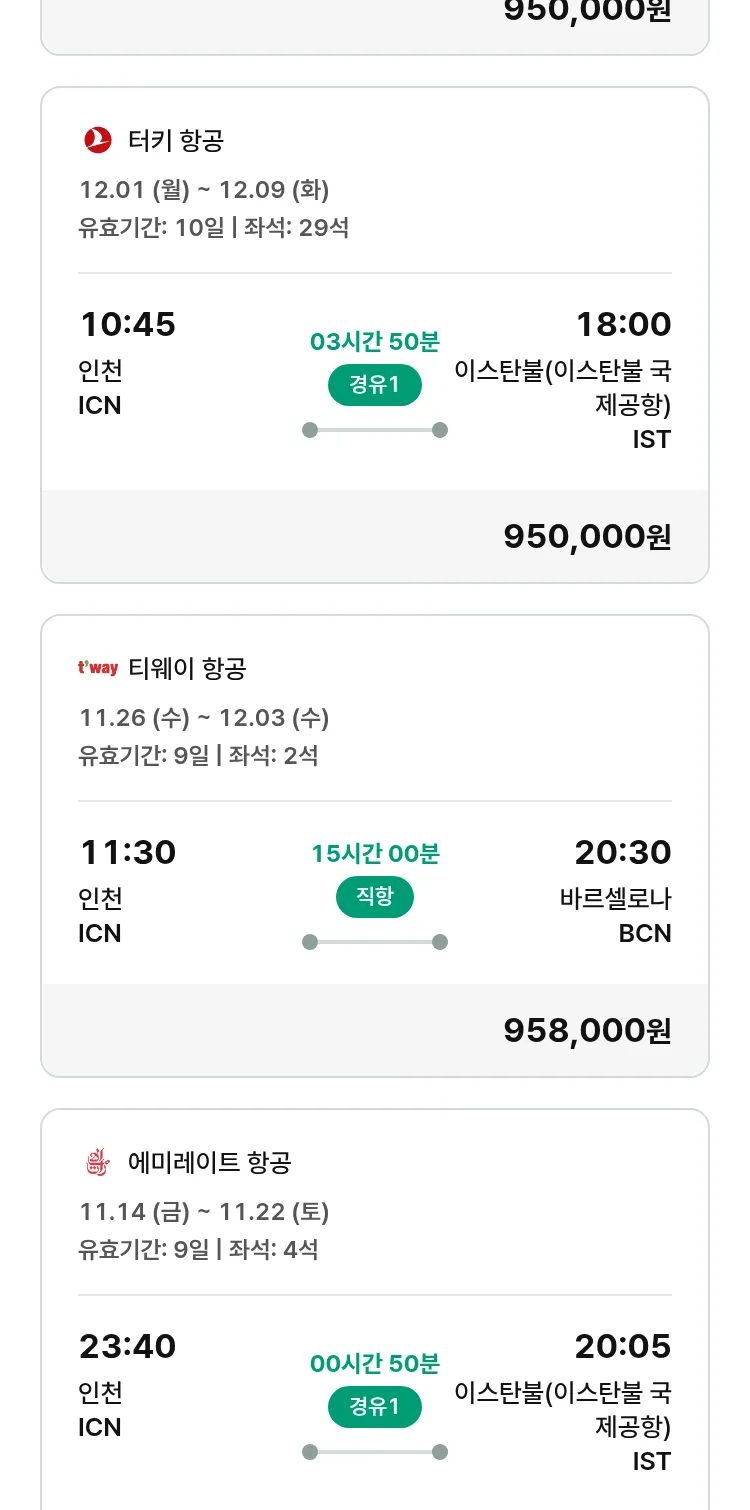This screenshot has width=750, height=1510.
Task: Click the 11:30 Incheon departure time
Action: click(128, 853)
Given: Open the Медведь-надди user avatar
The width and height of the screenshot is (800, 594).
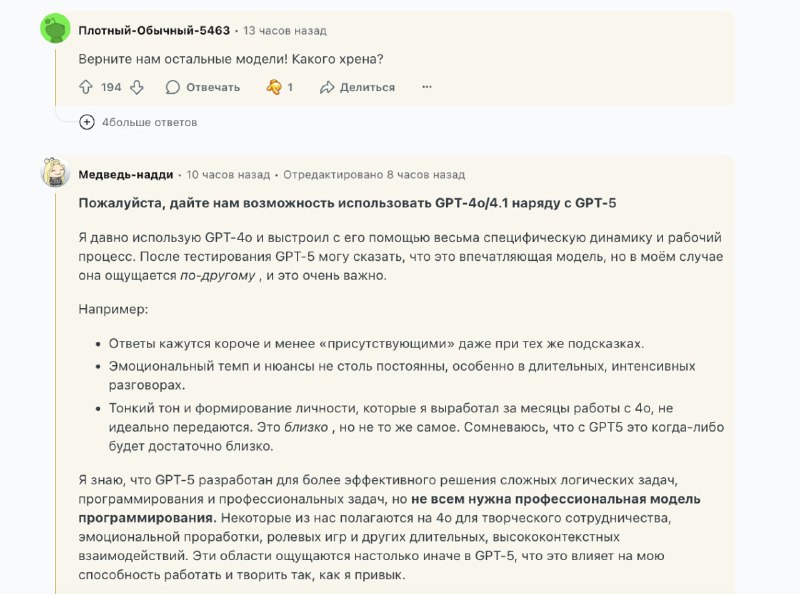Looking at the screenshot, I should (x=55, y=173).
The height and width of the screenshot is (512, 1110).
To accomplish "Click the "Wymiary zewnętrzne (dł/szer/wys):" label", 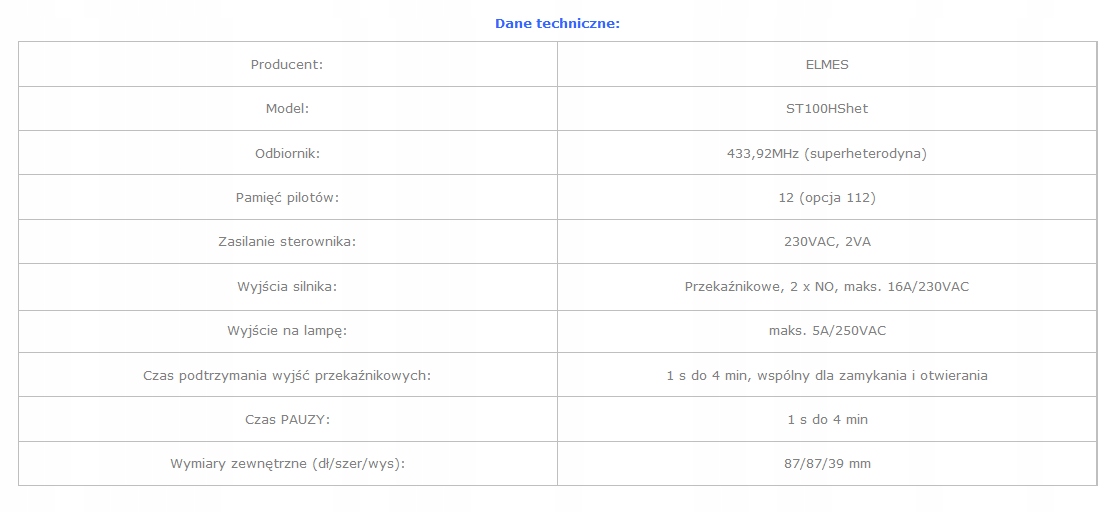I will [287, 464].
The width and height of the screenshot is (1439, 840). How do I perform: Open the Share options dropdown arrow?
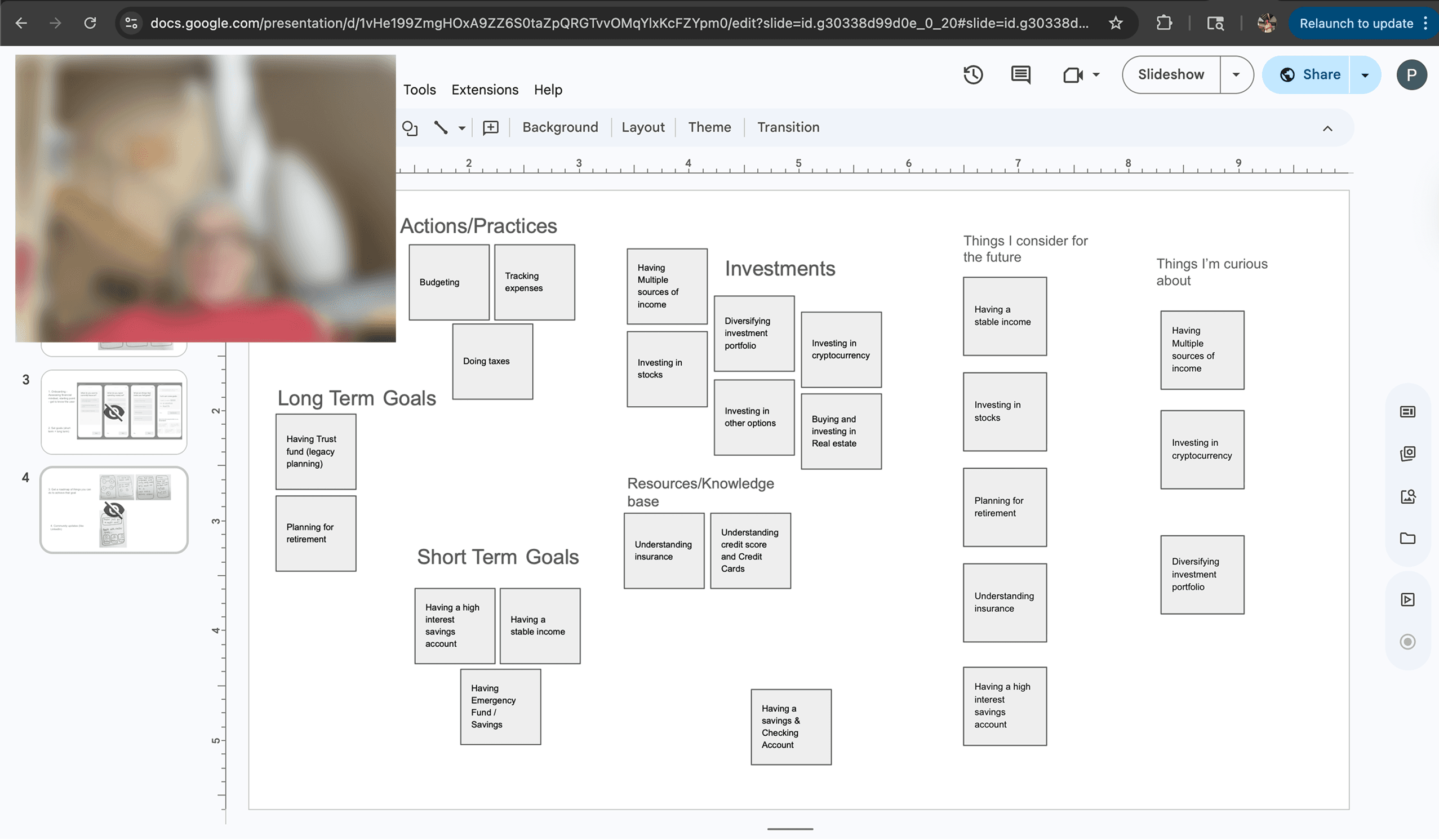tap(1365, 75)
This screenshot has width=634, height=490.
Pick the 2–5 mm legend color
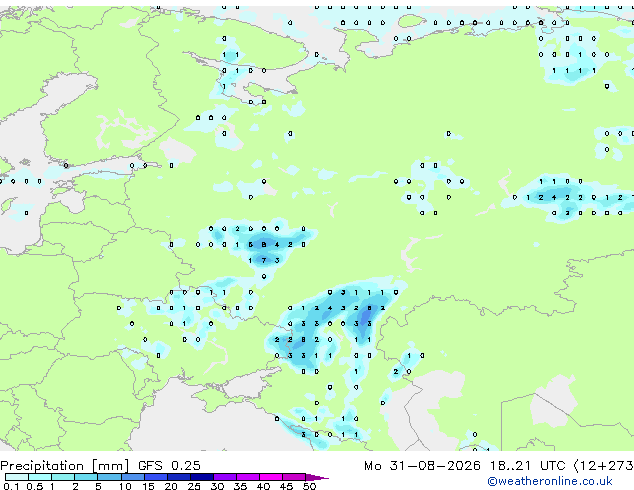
****
What is required ▸ Rewrite the items from the line containing "The width and height of the screenshot is (1439, 840)." through the end of the items, swapping "dropdown arrow" for "menu arrow" and keeping everything else the same. Leave the pictures out of your answer.

Answer to this exercise ▸
The width and height of the screenshot is (1439, 840). How do I perform: Open the Share options menu arrow?
tap(1365, 75)
This screenshot has width=634, height=490.
Pick the 2–5 mm legend color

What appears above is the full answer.